--- Start Passage ---
The Beans of Egypt, Maine (also known as Forbidden Choices) is a 1994 indie drama film directed by Jennifer Warren and starring Martha Plimpton, Kelly Lynch and Rutger Hauer. The film is based on the novel of the same name by Carolyn Chute.

Plot
Set in the rural town of Egypt, Maine, the Bean family is a large, partly inbred, backwater family who are poor, proud, hated by all in the local community, but alive in the sense that they struggle against their lot and support each other in time of trouble. One member of the large family is Reuben Bean, an alcoholic and brawler who frequently runs afoul of the law. He has a wife named Roberta, and nine children. All this is observed by Earlene, a young woman who lives with her widowed father across the street from the Beans' trailer. The view from her window has been better than any daytime television soap opera since she was a little girl; especially that of a shirtless Beal Bean, Reuben's nephew. Earlene's highly religious father warns her against any contact with the Bean family, but despite the Beans' crude ways, the young woman is drawn to them. Their earthiness, directness, and unity stand in sharp contrast to her oppressive family life.
--- End Passage ---
--- Start Recorded information ---
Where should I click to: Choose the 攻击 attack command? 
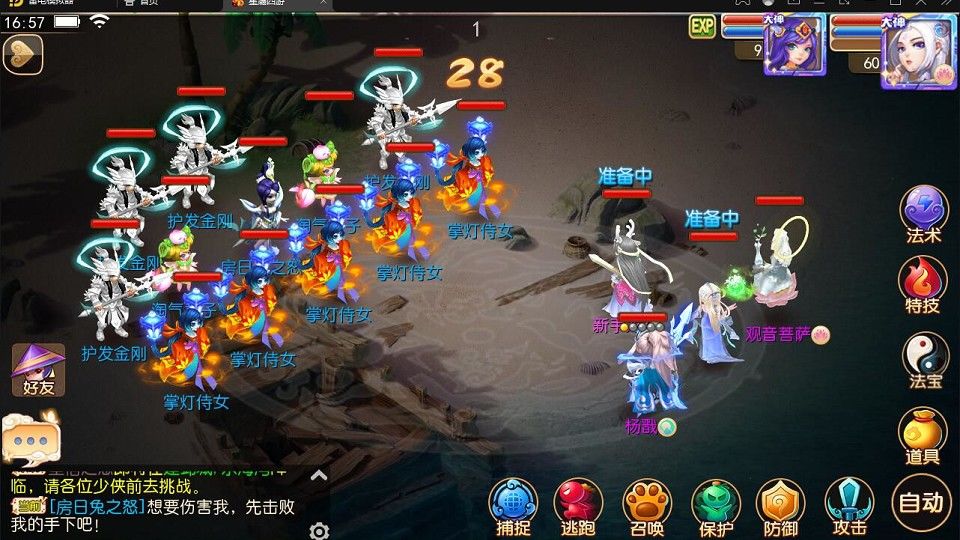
--- End Recorded information ---
- Exercise tasks -
1. Condense the paragraph of the article on The Beans of Egypt, Maine that begins "Set in the rural town of Egypt, Maine," while keeping its main facts.
2. Print the stretch of the article on The Beans of Egypt, Maine from "The Beans of" through "by Carolyn Chute.", word for word.

- Task-by-task results -
1. In rural Egypt, Maine, the Beans are a large, poor, proud, partly inbred family. The whole community hates them, yet they struggle against their lot and support one another in hard times. Reuben Bean, an alcoholic brawler often in trouble with the law, has a wife, Roberta, and nine children. Earlene, a young woman who lives with her widowed father across the street from the Beans' trailer, has watched them from her window since girlhood, especially Reuben's shirtless nephew Beal. Her highly religious father warns her away from the family. Even so, she is drawn to the Beans, whose earthiness, directness, and unity contrast sharply with her oppressive home life.

2.
The Beans of Egypt, Maine (also known as Forbidden Choices) is a 1994 indie drama film directed by Jennifer Warren and starring Martha Plimpton, Kelly Lynch and Rutger Hauer. The film is based on the novel of the same name by Carolyn Chute.